Growing your own coffee at home can have a number of benefits. First is the free coffee angle. A mature plant can produce as much as two to four pounds of coffee per year. Second, are their fragrant flowers. Some say the aroma resembles jasmine. However, not to be dismissed are the health benefits of sharing your home with Coffea Arabica. Each plant converts your exhaled CO2 into about one ounce of oxygen per day. This, in effect, will help to offset your personal carbon footprint! So you can counteract rain forest destruction, improve the air quality in your home, reap the social creds of being green and get a free cup of coffee to boot!
How, then, do you grow that cup of joe? It is as simple as making your home, or at least a part of it, mimic the coffee plant’s normal environment. Which is jungly. Very jungly. Most of the world’s coffee is grown within 25 degrees of the equatorial belt, at altitudes between 1800 to 6300 feet, with temperatures averaging 60-80 degrees Fahrenheit, and receiving six inches or more of rain per year. They enjoy high humidity, mist and clouds.
Actually, if you just want a nice green plant in your home, and don’t care to become the next Juan Valdez, coffee doesn’t require much in the way of special attention. If you buy a plant online (from $5 to $65 depending on size), or seeds for home germination (see below), keep it watered and keep it warm, you and your big green coffee plant should enjoy many years of photosynthesis together.
However, if it’s beans you want, read further.

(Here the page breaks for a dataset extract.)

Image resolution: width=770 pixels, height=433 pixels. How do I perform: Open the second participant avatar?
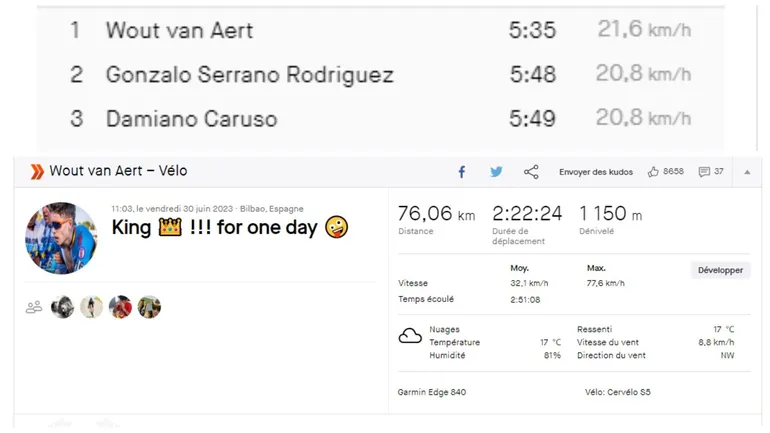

- Not just any bean. As many coffee aficionados know, there are basically two main species of coffee cultivated today -- Arabica and Robusta. The Arabica is more flavorful and is used in high-end coffee. Robusta is not as complex in its flavoring and is higher in caffeine. Arabica is only cultivated in higher elevations and is temperamental to grow, while Robusta, like its name, is a more hardy plant and grows at a more diverse range of elevations and temperatures. This being said, choose Arabica. Why go to all the trouble of growing this plant (see below!) for an inferior brew? Also Arabica is self-pollinating while Robusta needs assistance, not something we want to delve into…...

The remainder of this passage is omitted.